I'm working on a project where I need to modify the caller's voice in real-time before it reaches the recipient. I have been following some twilio blogs, Blog-1, Blog-2 I've built a websocket server that can process audio coming from twilio stream through OpenAI's real-time API and return the modified voice.
Current Setup
We're using Twilio SDK for making calls from our UI, which triggers a webhook that returns TwiML:
<?xml version="1.0" encoding="UTF-8"?>
<Response>
<Dial callerId="+123456789">
<Number>+1987654322</Number>
</Dial>
</Response>
Attempted Solutions
I've tried adding Connect and Stream resources to this TwiML without success. I added it after Dial but it seems to be synchronous. Connect and Stream are executed after the recipient ended the call. Websocket server was returning the audio as expected but only the caller's voice was getting modified and coming back to caller again.

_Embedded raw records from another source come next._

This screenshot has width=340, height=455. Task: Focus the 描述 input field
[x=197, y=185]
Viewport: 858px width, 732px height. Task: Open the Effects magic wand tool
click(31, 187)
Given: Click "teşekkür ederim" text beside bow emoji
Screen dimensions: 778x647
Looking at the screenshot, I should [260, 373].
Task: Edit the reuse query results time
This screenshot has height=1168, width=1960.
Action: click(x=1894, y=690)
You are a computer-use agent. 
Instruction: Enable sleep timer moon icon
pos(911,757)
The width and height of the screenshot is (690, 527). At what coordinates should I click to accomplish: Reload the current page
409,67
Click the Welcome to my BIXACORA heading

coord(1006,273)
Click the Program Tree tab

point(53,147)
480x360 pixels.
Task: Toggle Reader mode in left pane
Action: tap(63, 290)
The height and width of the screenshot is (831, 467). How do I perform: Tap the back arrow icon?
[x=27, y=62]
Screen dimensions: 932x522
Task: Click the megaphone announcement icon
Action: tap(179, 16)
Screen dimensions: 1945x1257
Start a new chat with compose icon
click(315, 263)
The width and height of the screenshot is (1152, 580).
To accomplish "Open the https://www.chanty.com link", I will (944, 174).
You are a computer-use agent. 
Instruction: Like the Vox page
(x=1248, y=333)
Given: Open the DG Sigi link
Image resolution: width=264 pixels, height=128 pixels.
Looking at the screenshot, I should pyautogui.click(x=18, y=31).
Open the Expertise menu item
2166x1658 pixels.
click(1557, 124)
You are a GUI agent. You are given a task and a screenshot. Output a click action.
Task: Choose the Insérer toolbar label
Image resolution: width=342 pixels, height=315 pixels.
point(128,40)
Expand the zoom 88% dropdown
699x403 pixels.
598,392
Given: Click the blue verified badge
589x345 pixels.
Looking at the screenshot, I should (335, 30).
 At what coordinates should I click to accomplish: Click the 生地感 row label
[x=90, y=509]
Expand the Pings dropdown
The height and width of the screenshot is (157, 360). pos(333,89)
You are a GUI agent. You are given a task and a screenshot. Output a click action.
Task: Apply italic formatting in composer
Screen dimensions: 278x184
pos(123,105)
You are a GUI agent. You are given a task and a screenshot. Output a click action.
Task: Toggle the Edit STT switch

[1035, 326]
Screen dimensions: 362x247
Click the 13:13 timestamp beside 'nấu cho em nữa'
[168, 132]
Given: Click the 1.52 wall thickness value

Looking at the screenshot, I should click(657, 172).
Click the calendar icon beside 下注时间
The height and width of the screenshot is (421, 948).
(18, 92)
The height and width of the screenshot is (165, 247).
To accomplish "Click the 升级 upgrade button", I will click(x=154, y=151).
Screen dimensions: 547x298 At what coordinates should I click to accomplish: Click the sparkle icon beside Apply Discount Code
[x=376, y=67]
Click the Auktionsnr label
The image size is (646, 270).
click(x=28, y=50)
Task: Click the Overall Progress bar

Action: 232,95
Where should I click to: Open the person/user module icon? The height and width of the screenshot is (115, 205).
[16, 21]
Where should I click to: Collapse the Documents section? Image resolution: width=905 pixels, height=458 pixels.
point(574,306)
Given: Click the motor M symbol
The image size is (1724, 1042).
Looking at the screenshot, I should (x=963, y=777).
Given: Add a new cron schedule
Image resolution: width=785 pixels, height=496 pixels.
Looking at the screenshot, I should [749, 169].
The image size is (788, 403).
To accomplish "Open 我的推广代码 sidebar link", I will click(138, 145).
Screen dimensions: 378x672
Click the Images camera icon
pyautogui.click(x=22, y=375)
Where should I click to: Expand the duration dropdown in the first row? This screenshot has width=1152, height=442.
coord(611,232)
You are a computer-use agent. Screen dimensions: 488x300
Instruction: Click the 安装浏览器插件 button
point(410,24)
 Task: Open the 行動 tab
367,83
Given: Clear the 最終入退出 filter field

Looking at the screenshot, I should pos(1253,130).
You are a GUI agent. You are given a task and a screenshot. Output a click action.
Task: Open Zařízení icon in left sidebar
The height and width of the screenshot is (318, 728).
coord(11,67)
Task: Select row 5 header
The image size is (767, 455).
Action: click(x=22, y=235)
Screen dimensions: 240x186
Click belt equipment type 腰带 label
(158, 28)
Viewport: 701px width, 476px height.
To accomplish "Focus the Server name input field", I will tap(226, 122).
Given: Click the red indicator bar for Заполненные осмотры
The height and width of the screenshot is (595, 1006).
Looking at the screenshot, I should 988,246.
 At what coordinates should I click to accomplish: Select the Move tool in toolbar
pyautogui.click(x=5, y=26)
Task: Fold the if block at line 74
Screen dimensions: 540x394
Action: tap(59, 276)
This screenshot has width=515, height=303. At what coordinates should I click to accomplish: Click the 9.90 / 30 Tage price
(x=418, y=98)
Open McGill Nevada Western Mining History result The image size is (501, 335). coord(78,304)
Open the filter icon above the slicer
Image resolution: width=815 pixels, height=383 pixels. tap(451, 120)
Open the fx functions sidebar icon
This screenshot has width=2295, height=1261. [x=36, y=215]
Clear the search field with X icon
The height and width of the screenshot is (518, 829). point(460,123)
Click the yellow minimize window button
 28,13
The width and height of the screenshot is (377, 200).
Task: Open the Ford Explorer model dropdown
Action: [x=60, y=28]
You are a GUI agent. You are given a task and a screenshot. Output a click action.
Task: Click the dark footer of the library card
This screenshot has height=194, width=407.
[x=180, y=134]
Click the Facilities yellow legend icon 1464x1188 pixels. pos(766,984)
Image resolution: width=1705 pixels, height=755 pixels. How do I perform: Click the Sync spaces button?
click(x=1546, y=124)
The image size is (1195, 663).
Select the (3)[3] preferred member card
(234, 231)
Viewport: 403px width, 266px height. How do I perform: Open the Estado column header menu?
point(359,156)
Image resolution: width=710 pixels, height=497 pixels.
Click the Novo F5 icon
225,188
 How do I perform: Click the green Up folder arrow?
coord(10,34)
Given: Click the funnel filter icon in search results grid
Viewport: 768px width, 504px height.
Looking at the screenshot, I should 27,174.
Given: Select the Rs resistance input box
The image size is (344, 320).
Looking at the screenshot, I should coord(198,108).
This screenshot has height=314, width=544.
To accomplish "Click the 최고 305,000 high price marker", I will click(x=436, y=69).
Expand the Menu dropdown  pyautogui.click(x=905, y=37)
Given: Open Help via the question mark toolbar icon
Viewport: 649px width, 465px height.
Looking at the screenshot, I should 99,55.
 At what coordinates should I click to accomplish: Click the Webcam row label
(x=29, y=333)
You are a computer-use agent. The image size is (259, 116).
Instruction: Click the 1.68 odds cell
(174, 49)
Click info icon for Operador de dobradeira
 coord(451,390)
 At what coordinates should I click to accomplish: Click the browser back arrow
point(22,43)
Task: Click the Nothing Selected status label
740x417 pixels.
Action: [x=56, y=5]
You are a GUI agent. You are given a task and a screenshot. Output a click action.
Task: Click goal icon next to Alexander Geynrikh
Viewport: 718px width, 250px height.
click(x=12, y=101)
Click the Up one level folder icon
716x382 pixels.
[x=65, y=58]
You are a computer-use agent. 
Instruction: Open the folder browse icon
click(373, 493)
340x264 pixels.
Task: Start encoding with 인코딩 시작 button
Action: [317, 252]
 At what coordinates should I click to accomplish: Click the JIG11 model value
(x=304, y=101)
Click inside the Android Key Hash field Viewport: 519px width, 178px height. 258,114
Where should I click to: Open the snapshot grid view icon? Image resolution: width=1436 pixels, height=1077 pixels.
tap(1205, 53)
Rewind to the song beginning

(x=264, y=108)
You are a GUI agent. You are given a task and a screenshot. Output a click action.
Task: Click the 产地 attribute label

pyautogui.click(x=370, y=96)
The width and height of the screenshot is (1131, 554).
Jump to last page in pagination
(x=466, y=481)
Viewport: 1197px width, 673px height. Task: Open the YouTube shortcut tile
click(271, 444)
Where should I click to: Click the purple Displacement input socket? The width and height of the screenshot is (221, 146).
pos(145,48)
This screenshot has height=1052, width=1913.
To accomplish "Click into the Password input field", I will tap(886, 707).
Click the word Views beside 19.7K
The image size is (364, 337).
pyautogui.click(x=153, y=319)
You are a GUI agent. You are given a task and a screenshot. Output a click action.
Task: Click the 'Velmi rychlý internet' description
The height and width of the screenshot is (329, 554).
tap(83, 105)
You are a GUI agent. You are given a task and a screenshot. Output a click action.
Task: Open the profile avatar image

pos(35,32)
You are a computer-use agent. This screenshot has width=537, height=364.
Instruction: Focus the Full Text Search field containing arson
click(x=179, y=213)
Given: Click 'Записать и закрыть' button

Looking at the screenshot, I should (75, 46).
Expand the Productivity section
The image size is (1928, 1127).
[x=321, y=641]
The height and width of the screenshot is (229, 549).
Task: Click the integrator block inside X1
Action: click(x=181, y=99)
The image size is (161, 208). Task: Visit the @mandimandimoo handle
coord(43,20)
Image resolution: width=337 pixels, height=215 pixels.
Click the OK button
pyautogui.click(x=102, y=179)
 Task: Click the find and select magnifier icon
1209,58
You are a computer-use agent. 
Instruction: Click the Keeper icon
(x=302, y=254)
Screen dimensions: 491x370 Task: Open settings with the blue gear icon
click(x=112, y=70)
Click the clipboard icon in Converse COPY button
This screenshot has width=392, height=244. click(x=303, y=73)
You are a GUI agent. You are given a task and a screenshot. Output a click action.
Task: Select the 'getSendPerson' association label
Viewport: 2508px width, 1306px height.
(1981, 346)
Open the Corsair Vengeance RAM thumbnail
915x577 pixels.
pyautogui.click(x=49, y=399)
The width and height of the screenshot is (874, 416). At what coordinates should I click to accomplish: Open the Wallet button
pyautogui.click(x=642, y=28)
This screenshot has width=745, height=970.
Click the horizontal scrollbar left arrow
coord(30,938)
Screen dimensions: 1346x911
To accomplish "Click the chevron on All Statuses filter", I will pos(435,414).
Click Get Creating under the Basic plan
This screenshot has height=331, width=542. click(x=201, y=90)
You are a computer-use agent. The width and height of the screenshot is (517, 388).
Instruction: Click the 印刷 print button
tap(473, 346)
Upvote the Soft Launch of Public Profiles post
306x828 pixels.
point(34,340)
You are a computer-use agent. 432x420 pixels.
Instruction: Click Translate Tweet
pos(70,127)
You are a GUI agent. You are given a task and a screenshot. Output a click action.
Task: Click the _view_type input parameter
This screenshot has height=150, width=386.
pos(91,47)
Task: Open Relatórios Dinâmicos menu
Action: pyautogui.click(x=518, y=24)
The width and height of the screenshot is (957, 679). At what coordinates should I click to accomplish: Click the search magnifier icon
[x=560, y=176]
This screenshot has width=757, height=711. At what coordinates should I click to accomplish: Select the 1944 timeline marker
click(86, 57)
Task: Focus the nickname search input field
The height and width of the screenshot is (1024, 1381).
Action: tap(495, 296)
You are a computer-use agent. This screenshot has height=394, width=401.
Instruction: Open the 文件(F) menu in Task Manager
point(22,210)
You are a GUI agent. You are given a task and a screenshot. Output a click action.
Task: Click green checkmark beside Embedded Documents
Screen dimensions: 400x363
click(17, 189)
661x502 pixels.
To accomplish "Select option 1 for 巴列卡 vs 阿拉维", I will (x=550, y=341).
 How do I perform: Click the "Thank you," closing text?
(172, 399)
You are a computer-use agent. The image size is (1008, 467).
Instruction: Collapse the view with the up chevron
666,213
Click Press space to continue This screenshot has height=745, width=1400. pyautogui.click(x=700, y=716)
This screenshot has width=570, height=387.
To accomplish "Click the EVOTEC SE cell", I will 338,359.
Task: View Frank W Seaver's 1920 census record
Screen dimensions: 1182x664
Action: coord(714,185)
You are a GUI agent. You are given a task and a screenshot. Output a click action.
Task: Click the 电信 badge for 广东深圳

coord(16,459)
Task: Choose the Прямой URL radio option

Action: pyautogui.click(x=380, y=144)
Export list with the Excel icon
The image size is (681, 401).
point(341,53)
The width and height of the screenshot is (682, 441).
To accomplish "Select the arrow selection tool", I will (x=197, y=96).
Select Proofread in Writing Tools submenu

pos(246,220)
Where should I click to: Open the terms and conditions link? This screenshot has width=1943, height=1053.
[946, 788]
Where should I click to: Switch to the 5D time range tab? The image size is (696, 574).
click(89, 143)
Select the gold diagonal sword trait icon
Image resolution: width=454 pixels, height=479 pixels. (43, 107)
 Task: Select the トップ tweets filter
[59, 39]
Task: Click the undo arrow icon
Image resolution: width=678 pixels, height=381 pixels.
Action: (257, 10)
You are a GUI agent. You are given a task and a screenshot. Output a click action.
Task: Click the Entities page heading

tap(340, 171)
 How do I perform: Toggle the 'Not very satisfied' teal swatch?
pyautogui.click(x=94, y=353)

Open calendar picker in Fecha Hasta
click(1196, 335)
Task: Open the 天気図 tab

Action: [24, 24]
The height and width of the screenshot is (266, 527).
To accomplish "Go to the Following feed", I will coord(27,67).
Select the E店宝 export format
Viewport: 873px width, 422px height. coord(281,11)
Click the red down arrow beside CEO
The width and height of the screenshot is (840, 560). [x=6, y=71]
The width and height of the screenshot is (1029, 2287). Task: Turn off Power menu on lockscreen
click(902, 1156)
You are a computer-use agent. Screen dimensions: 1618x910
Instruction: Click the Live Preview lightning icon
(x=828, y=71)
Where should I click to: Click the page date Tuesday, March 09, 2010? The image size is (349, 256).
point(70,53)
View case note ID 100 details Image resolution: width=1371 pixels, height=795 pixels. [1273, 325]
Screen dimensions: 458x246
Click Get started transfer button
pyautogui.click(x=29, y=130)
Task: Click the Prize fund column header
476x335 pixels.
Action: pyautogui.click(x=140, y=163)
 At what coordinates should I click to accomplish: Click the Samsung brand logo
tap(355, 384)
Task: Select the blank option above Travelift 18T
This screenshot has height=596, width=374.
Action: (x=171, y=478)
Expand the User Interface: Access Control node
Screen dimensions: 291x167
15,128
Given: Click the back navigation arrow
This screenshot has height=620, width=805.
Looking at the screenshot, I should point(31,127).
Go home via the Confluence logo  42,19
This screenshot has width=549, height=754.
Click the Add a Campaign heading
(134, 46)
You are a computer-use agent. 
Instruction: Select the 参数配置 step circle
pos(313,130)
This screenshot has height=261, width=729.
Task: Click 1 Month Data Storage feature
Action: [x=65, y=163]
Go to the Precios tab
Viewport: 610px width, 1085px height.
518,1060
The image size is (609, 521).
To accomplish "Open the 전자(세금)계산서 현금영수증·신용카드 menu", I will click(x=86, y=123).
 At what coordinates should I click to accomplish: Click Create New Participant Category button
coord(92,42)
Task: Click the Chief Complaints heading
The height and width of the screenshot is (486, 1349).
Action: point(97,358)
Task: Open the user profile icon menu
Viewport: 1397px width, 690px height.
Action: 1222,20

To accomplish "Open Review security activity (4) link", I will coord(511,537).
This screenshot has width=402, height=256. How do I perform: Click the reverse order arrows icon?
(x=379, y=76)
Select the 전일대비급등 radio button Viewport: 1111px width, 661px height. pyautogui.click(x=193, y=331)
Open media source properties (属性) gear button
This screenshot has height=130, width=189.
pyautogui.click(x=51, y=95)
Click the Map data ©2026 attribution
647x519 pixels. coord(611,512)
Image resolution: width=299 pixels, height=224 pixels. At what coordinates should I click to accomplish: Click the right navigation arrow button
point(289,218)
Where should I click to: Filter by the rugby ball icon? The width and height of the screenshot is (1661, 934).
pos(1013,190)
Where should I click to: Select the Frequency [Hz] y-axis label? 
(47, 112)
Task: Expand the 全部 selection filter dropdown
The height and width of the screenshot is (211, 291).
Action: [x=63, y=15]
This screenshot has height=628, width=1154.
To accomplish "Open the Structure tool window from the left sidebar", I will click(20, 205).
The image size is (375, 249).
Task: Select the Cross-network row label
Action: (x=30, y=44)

I attempted to inject Stream into the Call Resource, but it's unidirectional which doesn't work for my use case
Potential Solutions I'm Considering
- Using AudioProcessor in Twilio SDK: Intercept the audio stream at the UI side, send it to my websocket server for processing, then relay the modified voice back to the call bridge.
- Conference Approach: Set up a conference where I can access both call legs (caller and recipient) and modify only the caller's voice before relaying it to the recipient.
Questions:
- Has anyone else tried these approaches for real-time voice modification? I'm worried about latency issues and want to know if they actually work in practice.
- Is there a simpler way to plug my voice modification server into Twilio's call flow that I'm overlooking?
- I'd love to hear from someone who's built something similar! What pitfalls did you encounter? Any tips that saved you hours of debugging?
Thanks in advance and any insights would be greatly appriciated.